`importlib._bootstrap_external` contains this comment:
# We need an absolute path to the py file to avoid the possibility of
# collisions within sys.pycache_prefix [...]
# [...] the idea here is that if we get `Foo\Bar`, we first
# make it absolute (`C:\Somewhere\Foo\Bar`), then make it root-relative
# (`Somewhere\Foo\Bar`), so we end up placing the bytecode file in an
# unambiguous `C:\Bytecode\Somewhere\Foo\Bar\`.
The code follows the comment, but doesn't achieve the goal: `C:\Somewhere\Foo\Bar` and `D:\Somewhere\Foo\Bar` collide. There is also no explicit handling of UNC paths, with the result that `\\Somewhere\Foo\Bar` maps to the same location.
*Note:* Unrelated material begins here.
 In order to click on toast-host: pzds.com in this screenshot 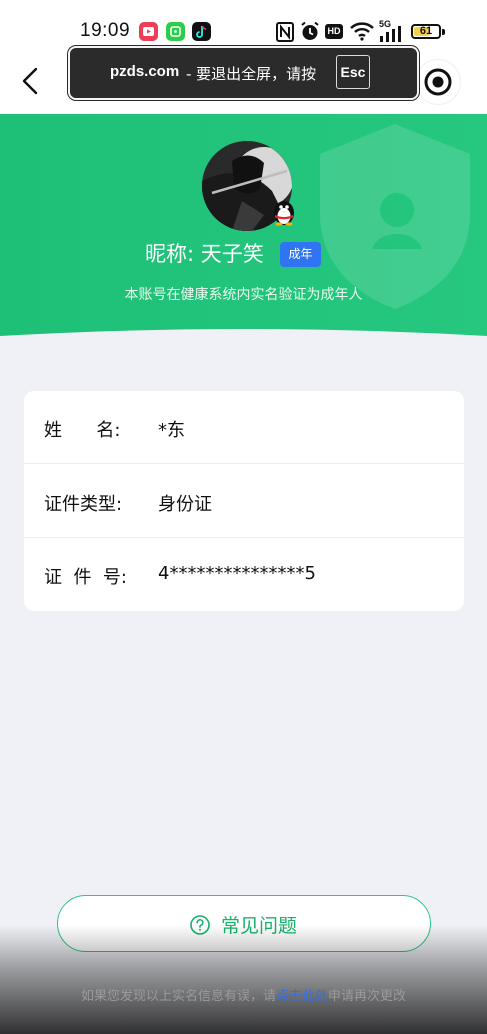, I will do `click(145, 72)`.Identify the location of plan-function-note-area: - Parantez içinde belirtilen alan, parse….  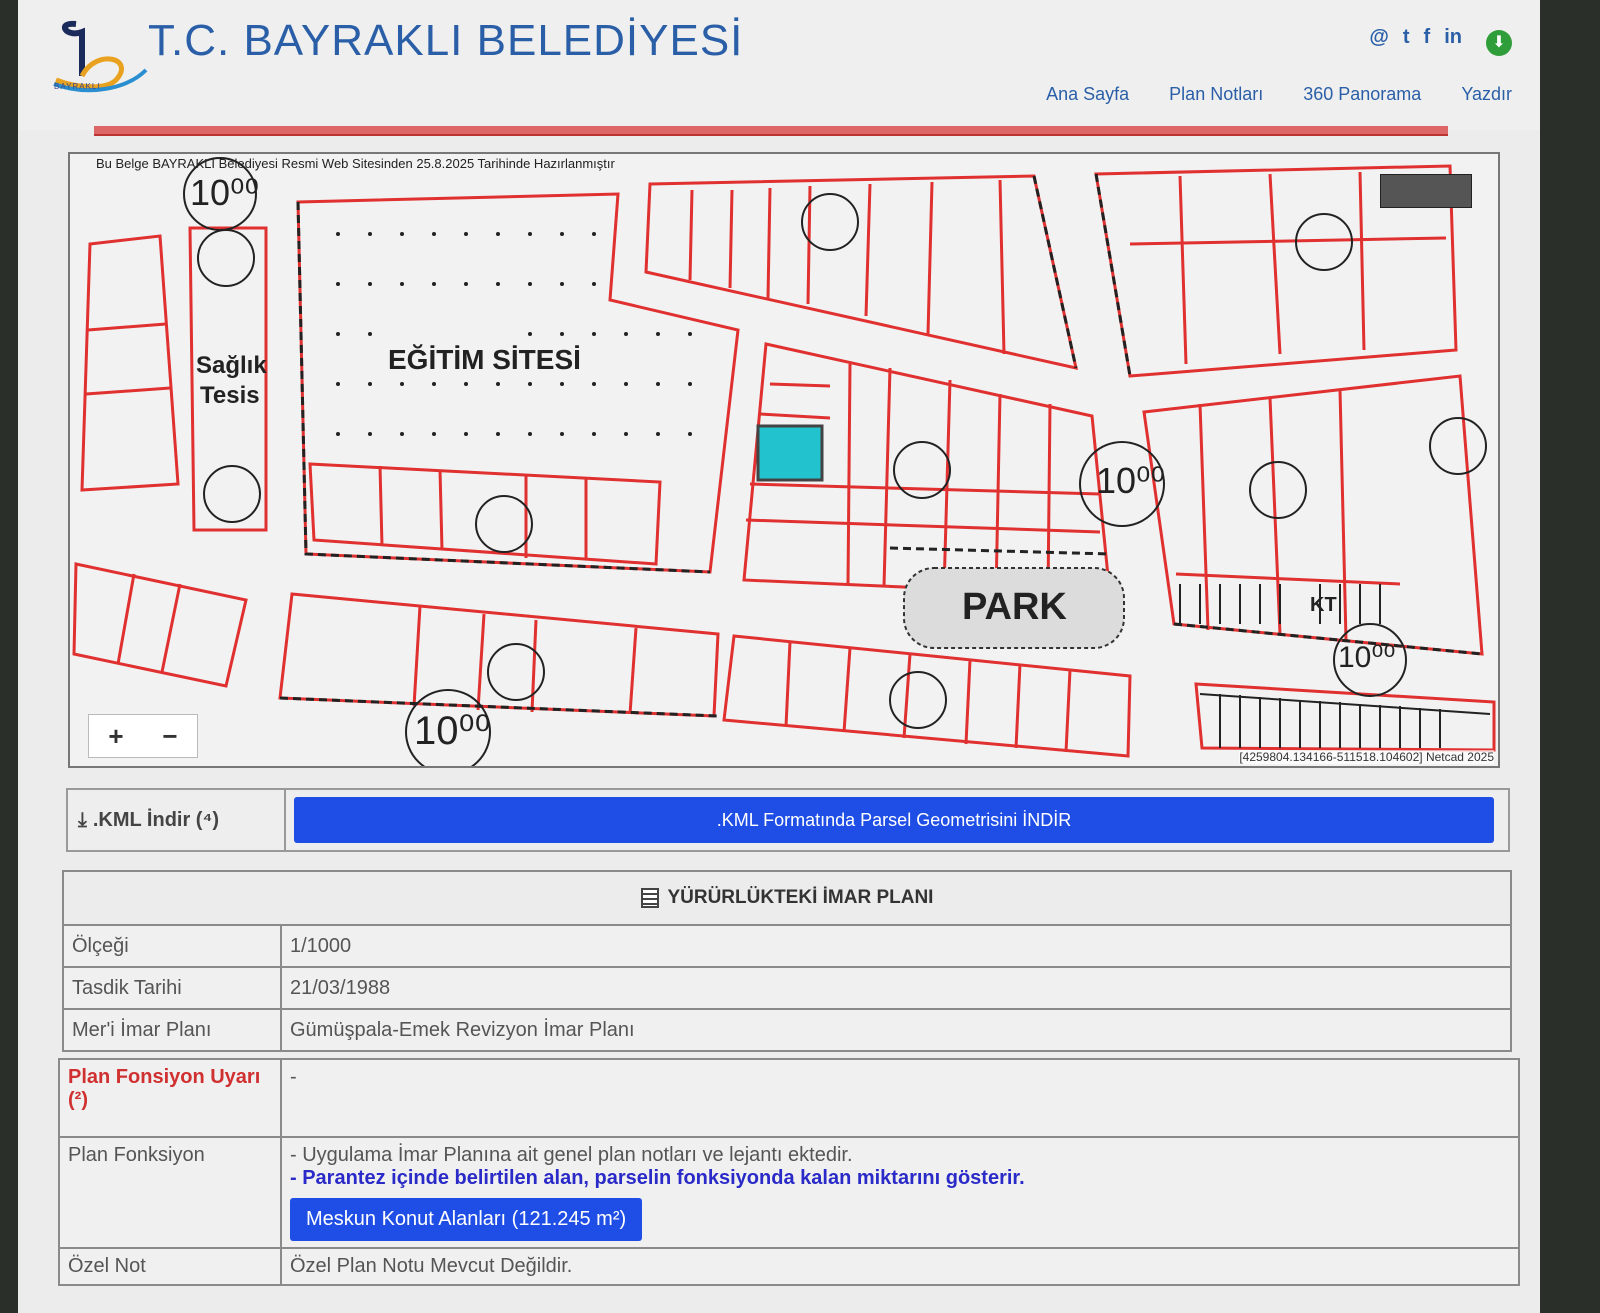
(658, 1178).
I think that on Windows the code should use a mapping like
C:\Somewhere\Foo\Bar ==> C:\Bytecode\C\Somewhere\Foo\Bar
D:\Somewhere\Foo\Bar ==> C:\Bytecode\D\Somewhere\Foo\Bar
\\Somewhere\Foo\Bar ==> C:\Bytecode\UNC\Somewhere\Foo\Bar
The lack of double-slash prefix handling also matters on Unixy platforms that give it a special meaning. Cygwin is probably affected by this. I don't know whether there are any others.